A modified metaheuristic algorithm for a home health care routing problem with health team skill levels


Applied Soft Computing, vol.148, 2023 (SCI-Expanded) identifier

  • Publication Type: Article / Article
  • Volume: 148
  • Publication Date: 2023
  • Doi Number: 10.1016/j.asoc.2023.110912
  • Journal Name: Applied Soft Computing
  • Journal Indexes: Science Citation Index Expanded (SCI-EXPANDED), Scopus, Applied Science & Technology Source, Compendex, Computer & Applied Sciences, INSPEC
  • Keywords: Constraint satisfaction problem, GASA-MPA hybrid method, Health team skill levels, Home health care services, Vehicle routing with time windows
  • Eskisehir Osmangazi University Affiliated: Yes


Home Health Care (HHC) services have emerged as a result of the need to provide care to patients/people who cannot be treated in hospital due to their special conditions and/or need home care. The care and treatment processes provided by this service have been appreciated by researchers as they can be less expensive and just as effective than care provided by a hospital or a skilled care facility.
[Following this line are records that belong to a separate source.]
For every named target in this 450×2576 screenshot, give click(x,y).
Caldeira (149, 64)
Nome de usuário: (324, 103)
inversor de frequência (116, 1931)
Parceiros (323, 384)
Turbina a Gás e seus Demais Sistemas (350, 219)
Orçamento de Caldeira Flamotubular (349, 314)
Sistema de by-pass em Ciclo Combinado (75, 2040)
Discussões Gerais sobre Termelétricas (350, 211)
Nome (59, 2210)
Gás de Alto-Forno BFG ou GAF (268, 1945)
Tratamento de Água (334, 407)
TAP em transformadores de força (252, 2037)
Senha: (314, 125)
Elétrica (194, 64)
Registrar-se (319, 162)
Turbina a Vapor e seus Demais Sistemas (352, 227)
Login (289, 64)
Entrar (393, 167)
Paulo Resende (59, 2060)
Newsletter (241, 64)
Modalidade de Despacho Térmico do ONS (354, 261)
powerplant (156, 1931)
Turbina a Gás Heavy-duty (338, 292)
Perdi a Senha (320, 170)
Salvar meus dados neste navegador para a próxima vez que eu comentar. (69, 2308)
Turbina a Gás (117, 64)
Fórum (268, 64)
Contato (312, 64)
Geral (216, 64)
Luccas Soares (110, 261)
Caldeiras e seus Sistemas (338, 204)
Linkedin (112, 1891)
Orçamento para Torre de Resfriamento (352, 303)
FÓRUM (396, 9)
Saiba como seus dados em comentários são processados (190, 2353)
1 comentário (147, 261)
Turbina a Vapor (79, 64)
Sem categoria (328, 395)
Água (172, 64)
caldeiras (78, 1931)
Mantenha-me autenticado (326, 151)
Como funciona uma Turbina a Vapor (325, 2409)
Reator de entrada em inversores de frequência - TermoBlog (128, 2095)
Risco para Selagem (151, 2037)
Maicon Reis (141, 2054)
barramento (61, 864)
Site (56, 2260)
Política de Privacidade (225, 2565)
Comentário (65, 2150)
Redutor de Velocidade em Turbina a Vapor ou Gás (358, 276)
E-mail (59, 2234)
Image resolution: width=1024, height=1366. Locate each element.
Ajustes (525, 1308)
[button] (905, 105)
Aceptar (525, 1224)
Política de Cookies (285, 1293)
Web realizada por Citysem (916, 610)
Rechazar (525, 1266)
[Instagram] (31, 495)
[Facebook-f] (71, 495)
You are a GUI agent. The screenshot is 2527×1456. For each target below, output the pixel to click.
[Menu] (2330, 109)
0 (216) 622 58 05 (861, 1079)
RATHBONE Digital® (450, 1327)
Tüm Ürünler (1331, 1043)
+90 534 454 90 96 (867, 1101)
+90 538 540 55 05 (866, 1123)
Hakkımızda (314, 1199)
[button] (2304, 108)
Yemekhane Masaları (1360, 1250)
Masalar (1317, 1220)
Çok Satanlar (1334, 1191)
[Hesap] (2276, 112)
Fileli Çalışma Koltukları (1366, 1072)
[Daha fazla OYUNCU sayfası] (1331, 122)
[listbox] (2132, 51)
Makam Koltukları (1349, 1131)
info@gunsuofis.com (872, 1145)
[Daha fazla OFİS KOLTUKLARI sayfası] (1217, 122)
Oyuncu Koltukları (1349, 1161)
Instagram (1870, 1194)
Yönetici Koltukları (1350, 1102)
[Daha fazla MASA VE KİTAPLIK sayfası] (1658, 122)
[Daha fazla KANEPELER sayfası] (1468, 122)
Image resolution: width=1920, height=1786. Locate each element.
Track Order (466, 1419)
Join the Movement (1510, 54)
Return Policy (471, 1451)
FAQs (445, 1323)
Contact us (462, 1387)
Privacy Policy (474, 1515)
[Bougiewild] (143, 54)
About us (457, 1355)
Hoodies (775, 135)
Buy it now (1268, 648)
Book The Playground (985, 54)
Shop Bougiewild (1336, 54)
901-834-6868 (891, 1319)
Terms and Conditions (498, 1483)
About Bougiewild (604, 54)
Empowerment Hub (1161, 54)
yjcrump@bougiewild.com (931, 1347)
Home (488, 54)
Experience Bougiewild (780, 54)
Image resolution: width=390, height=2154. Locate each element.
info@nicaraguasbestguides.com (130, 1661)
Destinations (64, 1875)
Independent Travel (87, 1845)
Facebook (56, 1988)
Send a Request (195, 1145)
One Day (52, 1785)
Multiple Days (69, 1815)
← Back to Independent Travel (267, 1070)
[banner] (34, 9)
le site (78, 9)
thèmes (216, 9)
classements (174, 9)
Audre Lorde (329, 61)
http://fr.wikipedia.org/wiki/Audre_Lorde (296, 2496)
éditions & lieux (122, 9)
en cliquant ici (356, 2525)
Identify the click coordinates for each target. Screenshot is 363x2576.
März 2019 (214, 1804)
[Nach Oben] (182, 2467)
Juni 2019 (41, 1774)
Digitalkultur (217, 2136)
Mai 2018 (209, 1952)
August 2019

HHC gains importance due to the increasing epidemic disease cases, the increase in the elderly population, etc. In this study, it is aimed to provide high quality service as well as minimizing travel costs by considering the constraints related to travel balancing and type of transportation vehicle. So, environmental and economic factors could be included in the model. The proposed Home Health Care Routing Problem with Health Team Skill Level (HTSL-HHCRP) model was coded in GAMS 24.2.1 software. A new hybrid method named as Genetic Algorithm Simulated Annealing-Marine Predators Algorithm (GASA-MPA) has been developed to solve the large dimensions of the problem. In hybrid approach, SA has been used with an initial point obtained by GA. On the other hand, feasibility of the neighborhood solutions is guaranteed by solving a constraint satisfaction problem via MPA. Test problems’ performance was analyzed using the Relative Deviation Index (RDI) evaluation criteria. In addition, the sensitivity of the results according to some parameters selected by scenario analysis was examined. Results confirm the efficiency of the GASA-MPA algorithm in terms of time and objective function. Furthermore, by addressing skill levels of the healthcare team, it is shown that the proposed algorithm performs better than more traditional evolutionary algorithms in HHCRP. The comparisons show that the proposed method outperformed the classical methods not only in terms of best solution, but also the Gap (%) and RDI values.